Verizon Communications said today it will spin off 1.5 million wireline accounts in Maine, New Hampshire and Vermont, merging the business with rural telecom provider FairPoint Communications
.
The agreement frees Verizon to focus on broadband and provides $1.7
billion to pare the carrier’s debt.
Charlotte, N.C.-based FairPoint gains 600,000 long-distance customers and
180,000 DSL customers. The arrangement means FairPoint can “dramatically
increase broadband penetration across all three states,” Gene Johnson,
FairPoint CEO and chairman, said during a conference call.
FairPoint, which specializes in rural and small urban markets, has 31 local
exchange companies in 18 states. “We have accelerated FairPoint’s growth
through a single transaction,” Johnson said in a statement.
The swap, worth $2.7 billion, gives Verizon stockholders around $1 billion in
FairPoint stock while letting Verizon shift $1.7 billion in debt to the new
company.
Although Verizon won’t own any shares in FairPoint, Verizon shareholders
will own 60 percent of the new company while FairPoint stockholders own 40
percent.
Despite the sell-off of wireline assets to FairPoint, the carrier will still
offer Verizon Wireless and Verizon Business products in the area, Virginia
Ruesterholz, president of Verizon Telecom, told reporters.
Ed Dinan, president of Verizon Maine since 1992, becomes regional president
for all three states.
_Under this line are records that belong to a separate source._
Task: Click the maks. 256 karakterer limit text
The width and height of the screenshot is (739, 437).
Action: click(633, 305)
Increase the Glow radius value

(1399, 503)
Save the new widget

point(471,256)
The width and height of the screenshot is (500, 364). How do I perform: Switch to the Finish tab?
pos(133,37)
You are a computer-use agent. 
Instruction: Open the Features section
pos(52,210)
Polly Brown’s duties as regional president of
Verizon’s operations in New Hampshire and Vermont since 2004, will be
expanded to also cover Maine.
In a nod to local labor concerns, the two companies said 3,000 Verizon
employees would be hired by FairPoint, which also promised to add 600
jobs after the merger is completed.
FairPoint also said it would boost customer service operations and ensured
it could offer a smooth transition.
The wireline sell-off comes a year after Verizon downplayed
reports it would divest Maine, New Hampshire and Vermont.
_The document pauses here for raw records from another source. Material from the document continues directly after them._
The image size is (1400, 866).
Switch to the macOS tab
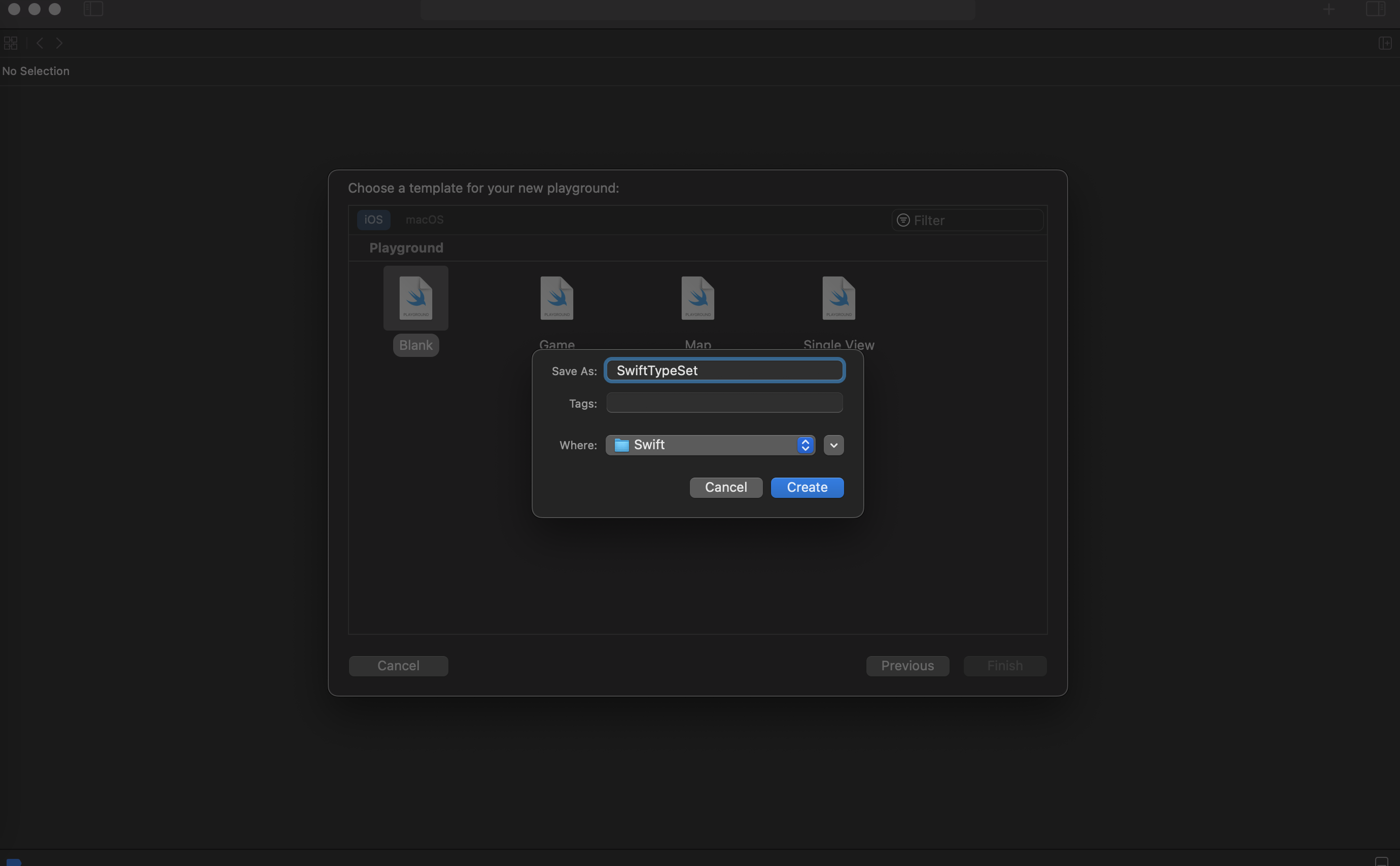click(x=424, y=220)
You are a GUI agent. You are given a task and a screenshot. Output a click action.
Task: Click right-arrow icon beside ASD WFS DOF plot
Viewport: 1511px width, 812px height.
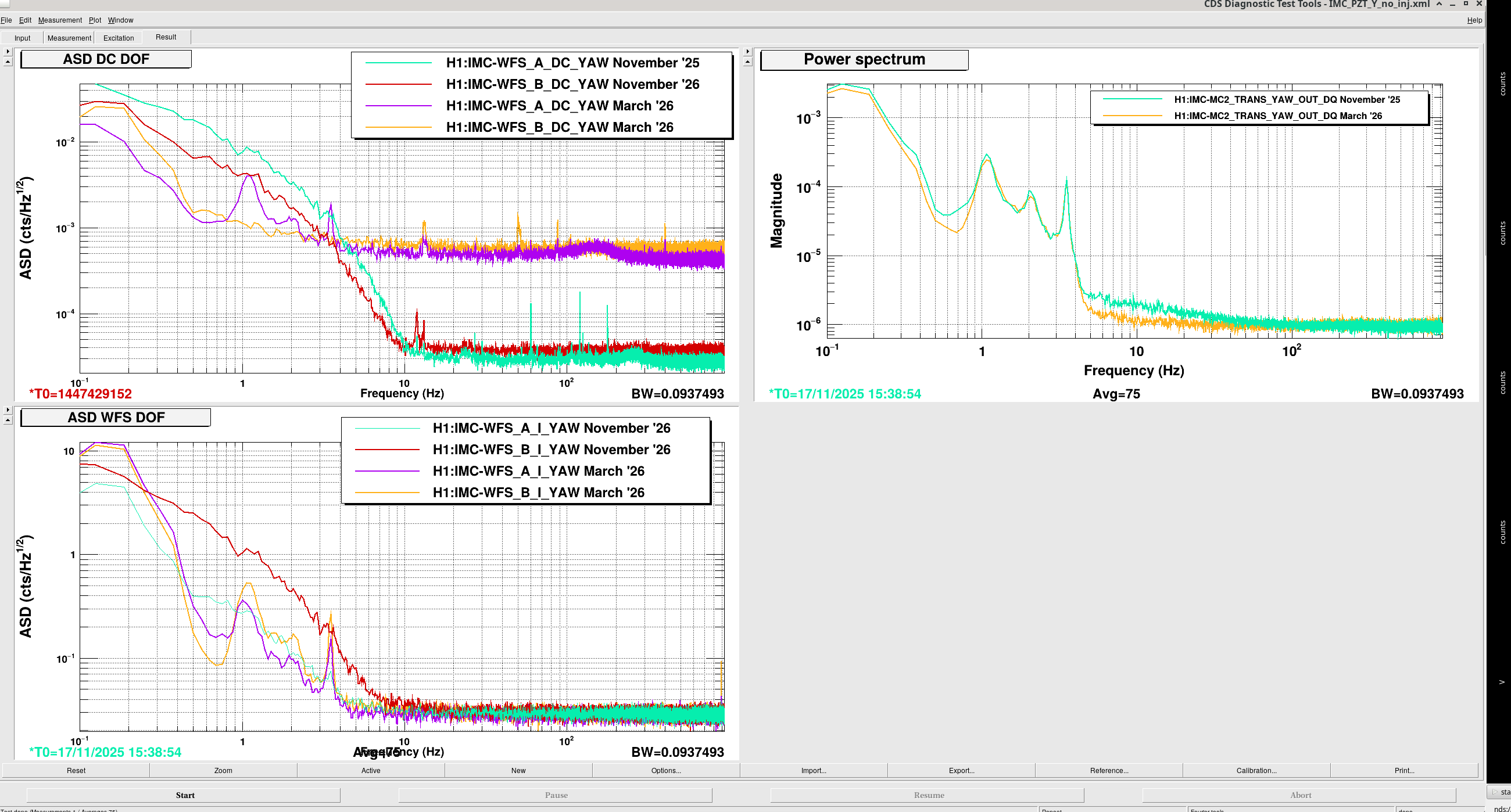point(8,410)
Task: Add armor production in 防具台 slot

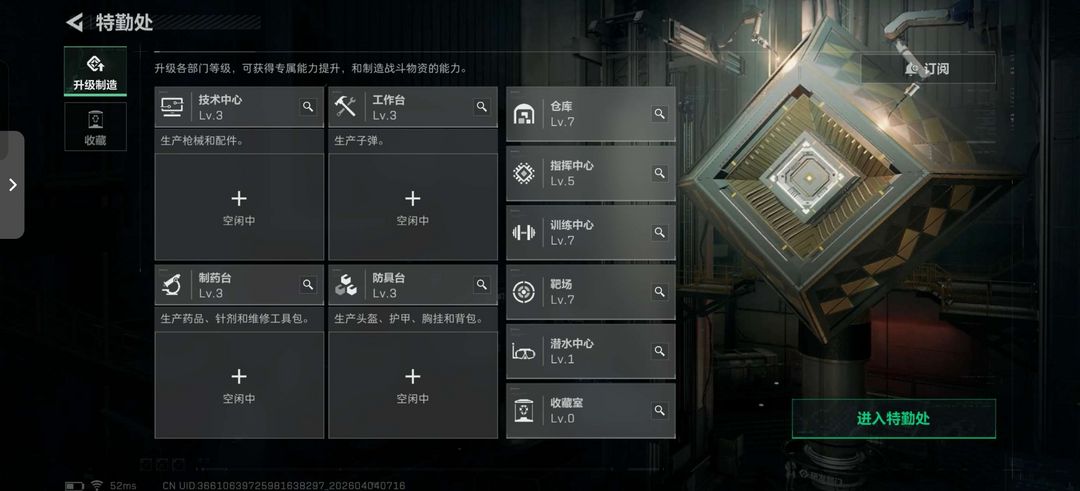Action: tap(413, 385)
In 2004, Verizon sold its 707,000 wireline access lines in Hawaii for $1.65
billion.
“It is pretty obvious the number of lines are declining for a number of
reasons,” Verizon spokesman Eric Rabe told internetnews.com.
While declining to mention what region might next face the ax, Rabe refused
to say today’s announcement would be Verizon’s last.
Today’s announcement is just the latest attempt to shift wireline users to
Verizon’s broadband service. “The business is changing.”